▶ Task:
Return all lines from the listing below in which "target" appears.

▶ Records:
* * * * *

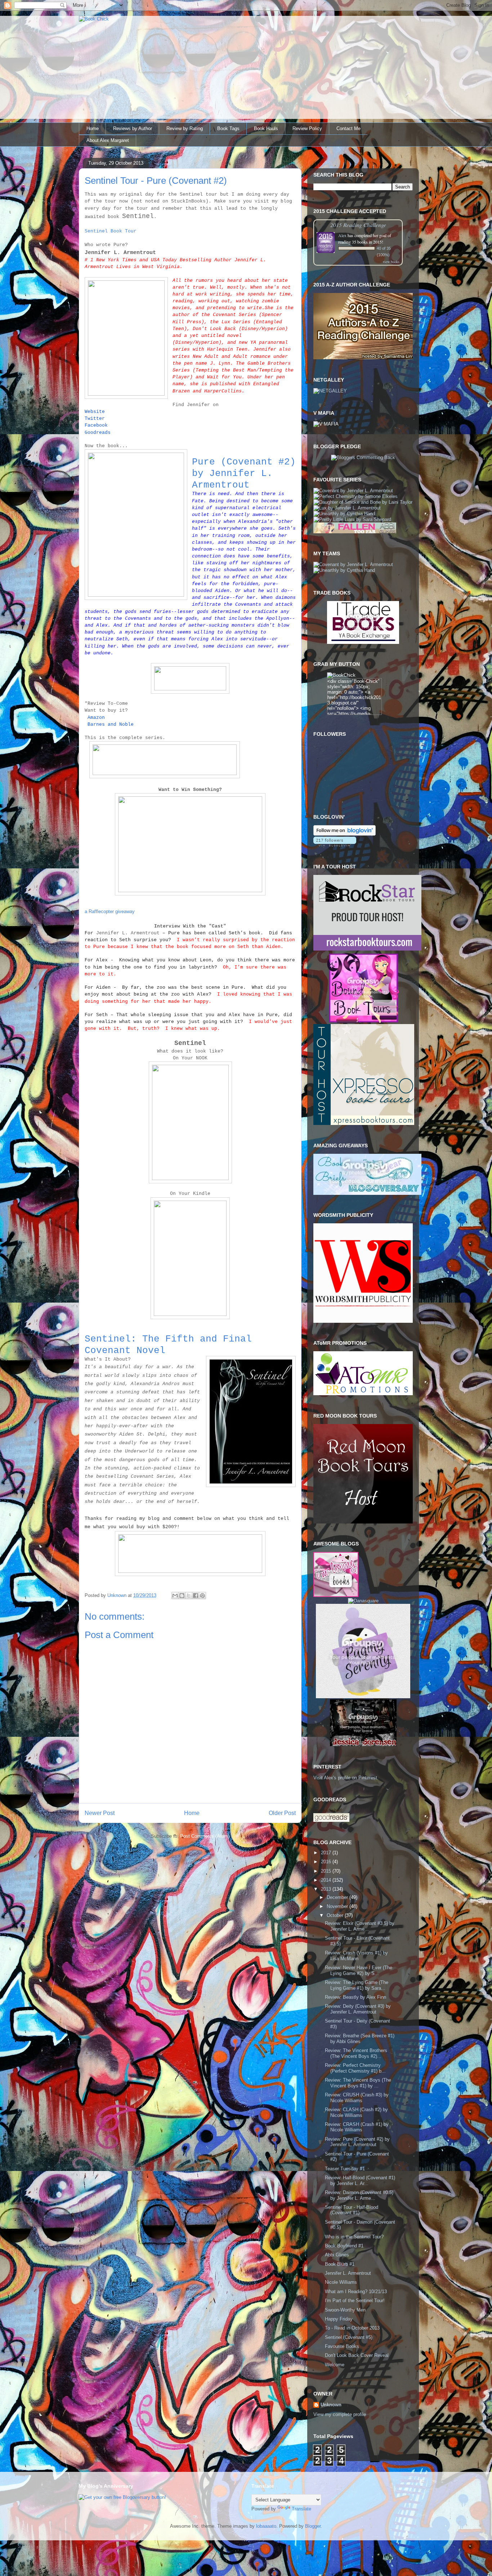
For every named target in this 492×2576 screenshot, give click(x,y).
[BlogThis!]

* * * * *

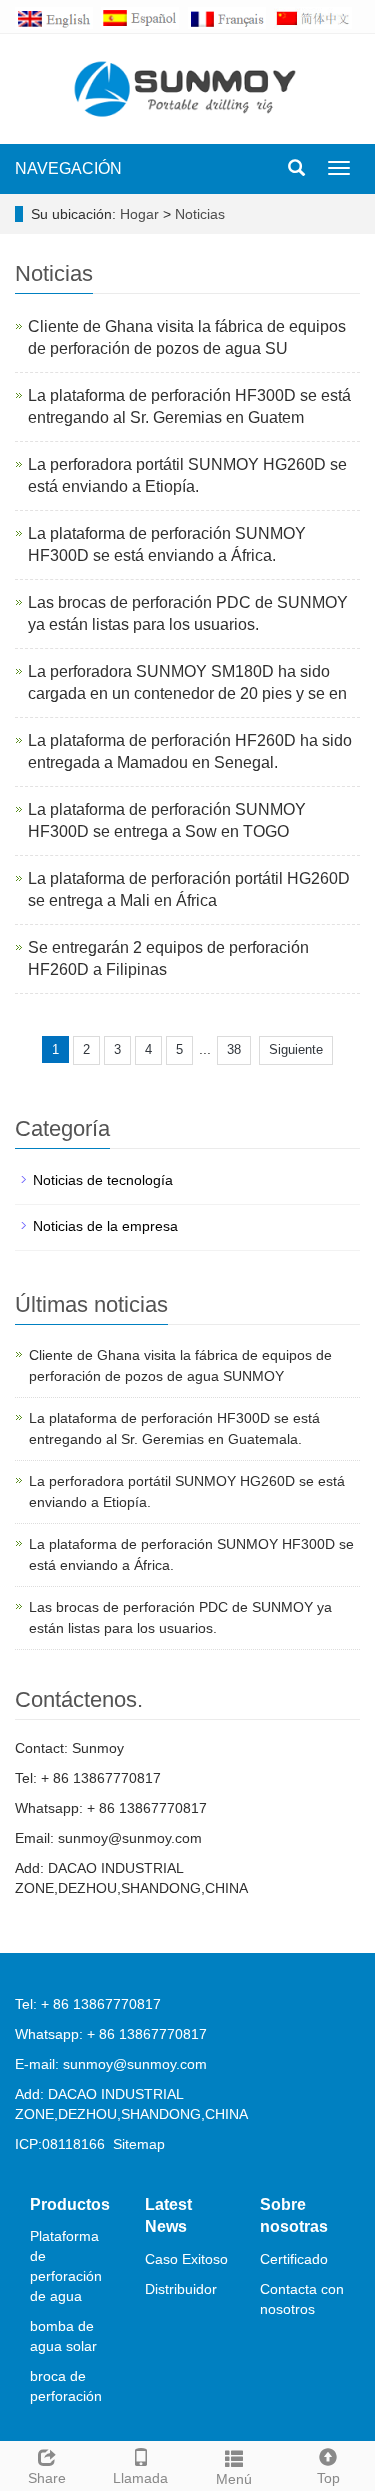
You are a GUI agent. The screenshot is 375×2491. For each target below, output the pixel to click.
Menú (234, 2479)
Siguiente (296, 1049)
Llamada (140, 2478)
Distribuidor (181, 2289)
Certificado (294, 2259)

* * * * *

▶ Answer section:
For every named target in this 492×2576 screenshot, give click(x,y).
You are a GUI agent. The screenshot is 375×2491. For each target below, output the pixel to click.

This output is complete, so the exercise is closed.